You can add static default methods too.
public interface Vehicle {
String getBrand();
String speedUp();
String slowDown();
default String turnAlarmOn() {
return "Turning the vehicle alarm on.";
}
default String turnAlarmOff() {
return "Turning the vehicle alarm off.";
}
static int getHorsePower(int rpm, int torque) {
return (rpm * torque) / 5252;
}
}
functional interfaces
Functional interface is nothing but the interface which contains only one abstract method but can have multiple default and static methods. To put it in simple words Any interface with a SAM(Single Abstract Method) is a functional interface.
Runnable -> run();
Callable -> call();
Comparable -> compareTo(T o);
Comparator -> compare(T o1, T o2);
Consumer -> accept(T t);
Predicate -> test(T t);
Supplier -> get();
Consumer
void accept(T t);
default Consumer<T> andThen(Consumer<? super T> after);
Consumer<String> consume -> (n)->System.out.println(n);
consume.accept()
list.stream().forEach(consume)
Predicate
boolean test(T t);
default Predicate<T> and(Predicate<? super T> other);
default Predicate<T> or(Predicate<? super T> other);
static <T> Predicate<T> isEquals(Object targetRef);
default Predicate<T> negate();
Predicate<Integer> predicate -> (i)-> i%2 == 0;
predicate.test()
list.stream().filter(predicate)
Supplier
This Functional Interface is used in all contexts where there is no input but an output is expected.

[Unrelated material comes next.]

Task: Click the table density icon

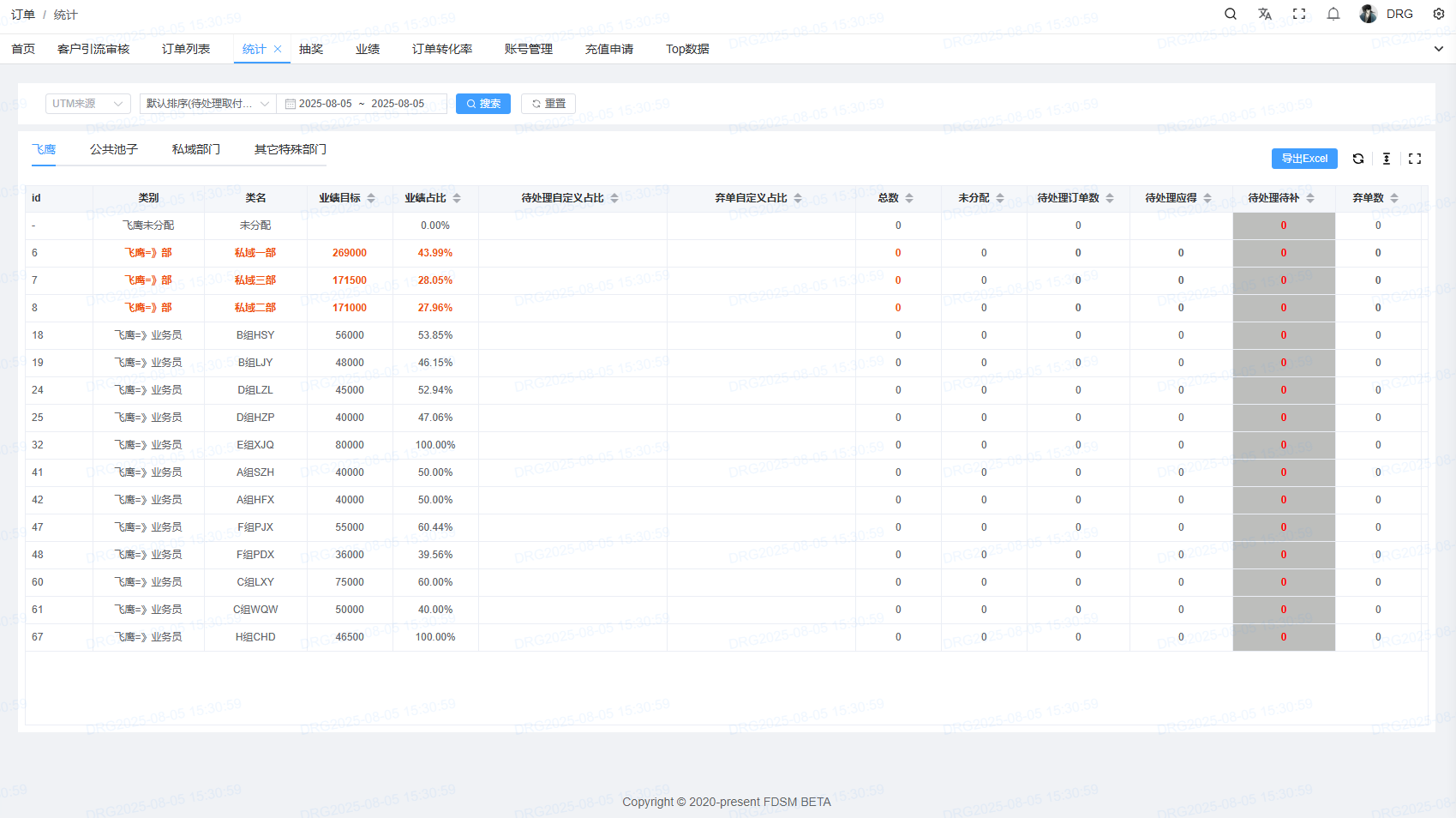Action: (x=1387, y=159)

Supplier<Item> supplier = () -> new Item("Dummy", 0);
item.getPrice()>1000).findAny().orElseGet(supplier));
Function
Function<String, String> function = (s) -> "Hello" + s;
function.apply("world")
list.stream().forEach(function) // "hello world"
double colon operator ( :: )
Arrays.asList(c1, c2, c3).forEach(System.out::print);
Function<Computer, Integer> getAge = Computer::getAge;
Integer computerAge = getAge.apply(c1);
Optional
A value is present only if we have created Optional with a non-null value.

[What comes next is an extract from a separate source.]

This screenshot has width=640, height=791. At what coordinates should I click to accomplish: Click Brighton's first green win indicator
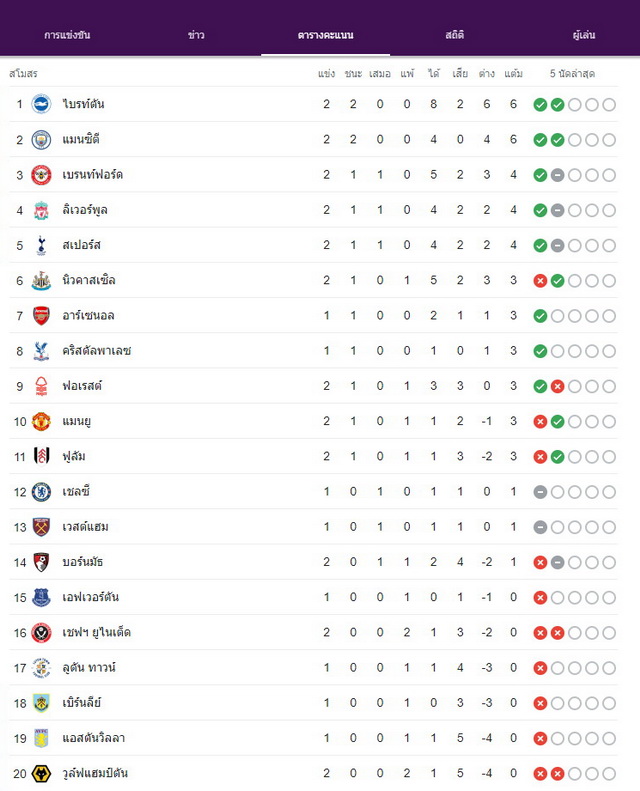pyautogui.click(x=540, y=104)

Optional<String> opt = Optional.of("John");
assertTrue(opt.isPresent()); // true
String name = null;
Optional<String> opt = Optional.ofNullable(name);
assertTrue(opt.isPresent()); // false, but doesn't throw any exception
assertTrue(opt.isEmpty()); // true
String name = Optional.ofNullable(nullName).orElse("john");
String name = Optional.ofNullable(nullName).orElseGet(() -> "john");
String name = Optional.ofNullable(nullName).orElseThrow(
IllegalArgumentException::new);
Optional<String> opt = Optional.ofNullable(null);
String name = opt.get();
Optional.ofNullable(modem2)
.map(Modem::getPrice)
.filter(p -> p >= 10)
.filter(p -> p <= 15)
.isPresent();
listOptional
.map(List::size)
.orElse(0);